_EXERCISE DESCRIPTION_
Please return the entries, omitting and altering nothing.

_PROVIDED INFORMATION_
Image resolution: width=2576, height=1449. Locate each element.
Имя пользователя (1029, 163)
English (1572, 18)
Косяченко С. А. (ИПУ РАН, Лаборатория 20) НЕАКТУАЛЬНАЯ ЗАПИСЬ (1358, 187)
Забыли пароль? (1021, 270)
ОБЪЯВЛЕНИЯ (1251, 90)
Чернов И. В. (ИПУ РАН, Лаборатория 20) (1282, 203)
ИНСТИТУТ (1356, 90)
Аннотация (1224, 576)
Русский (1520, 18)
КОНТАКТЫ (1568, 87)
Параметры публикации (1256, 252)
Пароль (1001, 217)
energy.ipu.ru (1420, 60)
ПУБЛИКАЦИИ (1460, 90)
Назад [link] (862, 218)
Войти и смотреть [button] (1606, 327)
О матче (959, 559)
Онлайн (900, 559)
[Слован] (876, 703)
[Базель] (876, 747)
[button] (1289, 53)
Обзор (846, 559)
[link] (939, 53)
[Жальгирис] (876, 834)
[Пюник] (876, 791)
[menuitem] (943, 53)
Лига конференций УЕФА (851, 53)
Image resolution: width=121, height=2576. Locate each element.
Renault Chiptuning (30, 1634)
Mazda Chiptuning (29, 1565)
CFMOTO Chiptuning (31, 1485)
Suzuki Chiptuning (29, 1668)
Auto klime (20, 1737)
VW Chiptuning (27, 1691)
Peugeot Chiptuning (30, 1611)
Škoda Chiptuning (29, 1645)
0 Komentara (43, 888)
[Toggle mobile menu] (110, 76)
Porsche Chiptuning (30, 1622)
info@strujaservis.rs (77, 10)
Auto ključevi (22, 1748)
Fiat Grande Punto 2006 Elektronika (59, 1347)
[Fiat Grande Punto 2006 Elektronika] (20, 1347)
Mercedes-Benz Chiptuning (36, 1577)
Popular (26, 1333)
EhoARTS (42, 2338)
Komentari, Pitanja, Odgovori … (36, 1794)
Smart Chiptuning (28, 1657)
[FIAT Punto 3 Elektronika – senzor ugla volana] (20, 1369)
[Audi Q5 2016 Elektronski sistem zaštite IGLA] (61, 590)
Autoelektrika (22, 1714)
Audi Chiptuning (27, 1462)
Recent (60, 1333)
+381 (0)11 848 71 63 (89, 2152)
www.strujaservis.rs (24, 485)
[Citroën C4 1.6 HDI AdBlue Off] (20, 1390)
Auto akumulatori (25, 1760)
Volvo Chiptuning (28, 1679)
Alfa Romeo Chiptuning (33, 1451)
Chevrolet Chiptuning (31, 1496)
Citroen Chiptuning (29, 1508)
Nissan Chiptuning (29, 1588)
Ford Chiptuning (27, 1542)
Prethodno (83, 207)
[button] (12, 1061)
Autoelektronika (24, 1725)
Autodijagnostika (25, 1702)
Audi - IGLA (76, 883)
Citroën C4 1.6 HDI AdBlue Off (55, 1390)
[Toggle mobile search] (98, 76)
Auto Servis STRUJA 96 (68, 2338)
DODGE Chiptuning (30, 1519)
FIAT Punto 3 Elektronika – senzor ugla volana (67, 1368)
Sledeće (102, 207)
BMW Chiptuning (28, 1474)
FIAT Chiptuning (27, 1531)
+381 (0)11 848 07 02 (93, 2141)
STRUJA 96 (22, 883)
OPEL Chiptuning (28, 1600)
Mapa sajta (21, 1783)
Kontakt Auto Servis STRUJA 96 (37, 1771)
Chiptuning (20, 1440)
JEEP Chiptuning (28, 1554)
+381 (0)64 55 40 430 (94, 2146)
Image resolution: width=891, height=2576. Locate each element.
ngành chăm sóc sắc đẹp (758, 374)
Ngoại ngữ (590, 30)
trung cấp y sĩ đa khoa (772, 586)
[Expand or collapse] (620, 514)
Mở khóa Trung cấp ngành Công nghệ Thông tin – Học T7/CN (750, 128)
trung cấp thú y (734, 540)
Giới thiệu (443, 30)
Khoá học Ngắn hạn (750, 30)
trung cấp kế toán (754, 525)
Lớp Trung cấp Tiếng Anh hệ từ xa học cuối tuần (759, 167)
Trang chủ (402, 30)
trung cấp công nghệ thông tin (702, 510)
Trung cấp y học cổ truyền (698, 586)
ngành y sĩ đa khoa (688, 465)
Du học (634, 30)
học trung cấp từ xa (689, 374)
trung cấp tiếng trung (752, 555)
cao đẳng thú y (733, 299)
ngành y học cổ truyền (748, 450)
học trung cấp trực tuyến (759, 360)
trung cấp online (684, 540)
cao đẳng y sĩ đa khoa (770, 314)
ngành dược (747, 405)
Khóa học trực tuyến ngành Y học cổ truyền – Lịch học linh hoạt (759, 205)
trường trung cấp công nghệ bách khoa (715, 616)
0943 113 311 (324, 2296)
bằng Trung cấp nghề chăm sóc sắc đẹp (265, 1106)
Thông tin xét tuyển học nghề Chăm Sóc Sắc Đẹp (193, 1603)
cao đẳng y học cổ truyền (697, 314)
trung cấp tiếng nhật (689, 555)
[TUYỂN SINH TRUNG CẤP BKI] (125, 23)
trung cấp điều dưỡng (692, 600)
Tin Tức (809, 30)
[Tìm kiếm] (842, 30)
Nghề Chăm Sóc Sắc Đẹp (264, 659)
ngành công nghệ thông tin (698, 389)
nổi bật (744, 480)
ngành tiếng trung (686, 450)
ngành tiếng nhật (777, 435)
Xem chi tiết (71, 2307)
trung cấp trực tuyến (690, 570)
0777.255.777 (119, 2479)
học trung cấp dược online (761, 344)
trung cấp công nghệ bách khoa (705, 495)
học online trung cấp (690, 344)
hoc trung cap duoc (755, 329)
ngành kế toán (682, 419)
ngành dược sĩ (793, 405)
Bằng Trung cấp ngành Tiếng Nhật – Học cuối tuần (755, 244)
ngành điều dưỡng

_SOLUTION TO THE PROBLEM_
Image resolution: width=2576, height=1449. Locate each element.
Имя пользователя (1029, 163)
English (1572, 18)
Косяченко С. А. (ИПУ РАН, Лаборатория 20) НЕАКТУАЛЬНАЯ ЗАПИСЬ (1358, 187)
Забыли пароль? (1021, 270)
ОБЪЯВЛЕНИЯ (1251, 90)
Чернов И. В. (ИПУ РАН, Лаборатория 20) (1282, 203)
ИНСТИТУТ (1356, 90)
Аннотация (1224, 576)
Русский (1520, 18)
КОНТАКТЫ (1568, 87)
Параметры публикации (1256, 252)
Пароль (1001, 217)
energy.ipu.ru (1420, 60)
ПУБЛИКАЦИИ (1460, 90)
Назад [link] (862, 218)
Войти и смотреть [button] (1606, 327)
О матче (959, 559)
Онлайн (900, 559)
[Слован] (876, 703)
[Базель] (876, 747)
[button] (1289, 53)
Обзор (846, 559)
[link] (939, 53)
[Жальгирис] (876, 834)
[Пюник] (876, 791)
[menuitem] (943, 53)
Лига конференций УЕФА (851, 53)
Image resolution: width=121, height=2576. Locate each element.
Renault Chiptuning (30, 1634)
Mazda Chiptuning (29, 1565)
CFMOTO Chiptuning (31, 1485)
Suzuki Chiptuning (29, 1668)
Auto klime (20, 1737)
VW Chiptuning (27, 1691)
Peugeot Chiptuning (30, 1611)
Škoda Chiptuning (29, 1645)
0 Komentara (43, 888)
[Toggle mobile menu] (110, 76)
Porsche Chiptuning (30, 1622)
info@strujaservis.rs (77, 10)
Auto ključevi (22, 1748)
Fiat Grande Punto 2006 Elektronika (59, 1347)
[Fiat Grande Punto 2006 Elektronika] (20, 1347)
Mercedes-Benz Chiptuning (36, 1577)
Popular (26, 1333)
EhoARTS (42, 2338)
Komentari, Pitanja, Odgovori … (36, 1794)
Smart Chiptuning (28, 1657)
[FIAT Punto 3 Elektronika – senzor ugla volana] (20, 1369)
[Audi Q5 2016 Elektronski sistem zaštite IGLA] (61, 590)
Autoelektrika (22, 1714)
Audi Chiptuning (27, 1462)
Recent (60, 1333)
+381 (0)11 848 71 63 (89, 2152)
www.strujaservis.rs (24, 485)
[Citroën C4 1.6 HDI AdBlue Off] (20, 1390)
Auto akumulatori (25, 1760)
Volvo Chiptuning (28, 1679)
Alfa Romeo Chiptuning (33, 1451)
Chevrolet Chiptuning (31, 1496)
Citroen Chiptuning (29, 1508)
Nissan Chiptuning (29, 1588)
Ford Chiptuning (27, 1542)
Prethodno (83, 207)
[button] (12, 1061)
Autoelektronika (24, 1725)
Autodijagnostika (25, 1702)
Audi - IGLA (76, 883)
Citroën C4 1.6 HDI AdBlue Off (55, 1390)
[Toggle mobile search] (98, 76)
Auto Servis STRUJA 96 (68, 2338)
DODGE Chiptuning (30, 1519)
FIAT Punto 3 Elektronika – senzor ugla volana (67, 1368)
Sledeće (102, 207)
BMW Chiptuning (28, 1474)
FIAT Chiptuning (27, 1531)
+381 (0)11 848 07 02 (93, 2141)
STRUJA 96 (22, 883)
OPEL Chiptuning (28, 1600)
Mapa sajta (21, 1783)
Kontakt Auto Servis STRUJA 96 (37, 1771)
Chiptuning (20, 1440)
JEEP Chiptuning (28, 1554)
+381 (0)64 55 40 430 (94, 2146)
Image resolution: width=891, height=2576. Locate each element.
ngành chăm sóc sắc đẹp (758, 374)
Ngoại ngữ (590, 30)
trung cấp y sĩ đa khoa (772, 586)
[Expand or collapse] (620, 514)
Mở khóa Trung cấp ngành Công nghệ Thông tin – Học T7/CN (750, 128)
trung cấp thú y (734, 540)
Giới thiệu (443, 30)
Khoá học Ngắn hạn (750, 30)
trung cấp kế toán (754, 525)
Lớp Trung cấp Tiếng Anh hệ từ xa học cuối tuần (759, 167)
Trang chủ (402, 30)
trung cấp công nghệ thông tin (702, 510)
Trung cấp y học cổ truyền (698, 586)
ngành y sĩ đa khoa (688, 465)
Du học (634, 30)
học trung cấp từ xa (689, 374)
trung cấp tiếng trung (752, 555)
cao đẳng thú y (733, 299)
ngành y học cổ truyền (748, 450)
học trung cấp trực tuyến (759, 360)
trung cấp online (684, 540)
cao đẳng y sĩ đa khoa (770, 314)
ngành dược (747, 405)
Khóa học trực tuyến ngành Y học cổ truyền – Lịch học linh hoạt (759, 205)
trường trung cấp công nghệ bách khoa (715, 616)
0943 113 311 (324, 2296)
bằng Trung cấp nghề chăm sóc sắc đẹp (265, 1106)
Thông tin xét tuyển học nghề Chăm Sóc Sắc Đẹp (193, 1603)
cao đẳng y học cổ truyền (697, 314)
trung cấp tiếng nhật (689, 555)
[TUYỂN SINH TRUNG CẤP BKI] (125, 23)
trung cấp điều dưỡng (692, 600)
Tin Tức (809, 30)
[Tìm kiếm] (842, 30)
Nghề Chăm Sóc Sắc Đẹp (264, 659)
ngành công nghệ thông tin (698, 389)
nổi bật (744, 480)
ngành tiếng trung (686, 450)
ngành tiếng nhật (777, 435)
Xem chi tiết (71, 2307)
trung cấp trực tuyến (690, 570)
0777.255.777 (119, 2479)
học trung cấp dược online (761, 344)
trung cấp công nghệ bách khoa (705, 495)
học online trung cấp (690, 344)
hoc trung cap duoc (755, 329)
ngành kế toán (682, 419)
ngành dược sĩ (793, 405)
Bằng Trung cấp ngành Tiếng Nhật – Học cuối tuần (755, 244)
ngành điều dưỡng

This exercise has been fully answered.